Grains: Healthy or Not? Depends.
Realize that the information to switch to whole grains from refined flours and polished rice is well meaning but negates that our ancestors ate those whole grains not in the way they are presented to us today. Virtually all pre industrialized people soaked or fermented their grains before using them. In fact, the original instructions on Quaker Oatmeal boxes included soaking overnight.
Grains = Phytic Acid
The reason for soaking is that all grains contain phytic acid (an organic acid in which phosphorus is bound) in the outer layer or bran. This, in and of itself, is not a bad thing because it helps protect the grain until bacteria in the earth remove the phytic acid – very helpful for reproduction but not good for human consumption. Untreated phytic acid from the grains can combine with calcium, magnesium, copper, iron and especially zinc in the intestinal tract and block the absorption of these very important nutrients.
Soaking Grains
Soaking grains allows enzymes, lactobacilli, and other helpful organisms to break down and neutralize phytic acid. As little as seven hours soaking grains in warm acidulated water will neutralize a large portion of phytic acid. Soaking also neutralizes enzyme inhibitors and encourages the production of numerous beneficial enzymes. The action of these enzymes also increases the amounts of many vitamins, especially B vitamins. This all equals better absorption and digestive.
Quick Grains
The easiest meal . . . soak your grains before you go to bed. When you wake in the morning cook them up – real oatmeal takes 1-2 minutes. Check it out / a quick, easy breakfast that is now, even more nutritious.

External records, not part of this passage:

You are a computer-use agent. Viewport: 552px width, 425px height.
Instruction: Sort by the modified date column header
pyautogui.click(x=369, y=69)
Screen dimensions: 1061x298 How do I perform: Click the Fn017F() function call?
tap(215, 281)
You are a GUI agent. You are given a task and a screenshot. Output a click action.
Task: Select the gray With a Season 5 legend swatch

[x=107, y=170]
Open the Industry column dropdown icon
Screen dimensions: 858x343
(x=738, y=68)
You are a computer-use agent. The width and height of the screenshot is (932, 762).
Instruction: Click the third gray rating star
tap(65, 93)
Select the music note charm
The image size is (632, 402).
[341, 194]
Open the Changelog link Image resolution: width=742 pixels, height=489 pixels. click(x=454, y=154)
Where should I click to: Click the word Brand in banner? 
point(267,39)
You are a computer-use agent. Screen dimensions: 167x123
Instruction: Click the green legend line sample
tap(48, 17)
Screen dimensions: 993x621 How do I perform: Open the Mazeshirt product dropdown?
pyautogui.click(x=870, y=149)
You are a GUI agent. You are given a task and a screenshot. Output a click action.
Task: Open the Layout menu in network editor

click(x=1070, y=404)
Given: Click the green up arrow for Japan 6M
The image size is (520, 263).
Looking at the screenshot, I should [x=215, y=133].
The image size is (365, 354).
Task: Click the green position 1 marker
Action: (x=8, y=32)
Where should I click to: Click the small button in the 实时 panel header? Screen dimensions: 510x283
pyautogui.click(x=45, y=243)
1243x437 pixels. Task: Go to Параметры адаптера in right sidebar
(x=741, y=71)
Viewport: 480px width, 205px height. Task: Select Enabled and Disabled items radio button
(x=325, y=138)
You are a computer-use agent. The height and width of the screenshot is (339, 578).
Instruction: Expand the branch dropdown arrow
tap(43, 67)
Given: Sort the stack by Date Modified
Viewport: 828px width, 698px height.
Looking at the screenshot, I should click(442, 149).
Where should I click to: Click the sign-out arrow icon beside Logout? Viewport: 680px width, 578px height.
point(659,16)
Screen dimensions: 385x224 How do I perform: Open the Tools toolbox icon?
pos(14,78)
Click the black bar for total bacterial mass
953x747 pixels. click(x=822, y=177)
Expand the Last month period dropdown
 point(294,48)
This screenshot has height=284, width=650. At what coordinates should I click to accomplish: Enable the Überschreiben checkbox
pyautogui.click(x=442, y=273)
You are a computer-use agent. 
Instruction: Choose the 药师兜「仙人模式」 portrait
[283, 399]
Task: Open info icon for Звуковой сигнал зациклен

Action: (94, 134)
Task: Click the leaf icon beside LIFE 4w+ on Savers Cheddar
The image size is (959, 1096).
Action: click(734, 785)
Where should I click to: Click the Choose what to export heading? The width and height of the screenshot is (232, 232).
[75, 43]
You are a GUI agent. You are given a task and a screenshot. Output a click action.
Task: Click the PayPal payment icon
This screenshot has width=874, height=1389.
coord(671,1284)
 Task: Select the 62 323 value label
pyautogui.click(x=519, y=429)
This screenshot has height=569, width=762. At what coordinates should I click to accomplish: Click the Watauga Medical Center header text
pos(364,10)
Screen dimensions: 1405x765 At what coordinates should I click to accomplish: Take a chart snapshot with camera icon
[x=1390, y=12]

You may even find that you’ll eat less grains this way because your body is so happy receiving a full array of nutrients that it doesn’t need as much grains to get the same benefit.
Directions for Healthier Grains
- Mix one cup grains with two cups warm filtered water plus 2 tablespoons whey, live yogurt, kefir or buttermilk. For those with milk allergies or intolerances, lemon juice or vinegar may be substituted.
- Cover grains mixture and leave in a warm place for at least 7 hours and as long as 24 hours.
- Bring grains to a boil, reduce heat, cover and simmer (usually about 2 minutes but to desired texture).
- Remove from heat.
- Serve with butter, cream, a natural sweetener (maple syrup, raw honey, date sugar, stevia, coconut sugar), soaked chopped nuts, dried coconut, etc.
Even better is sprouting grains, but I’ll leave that topic for another post. Start with soaking grains as another first step toward optimal health.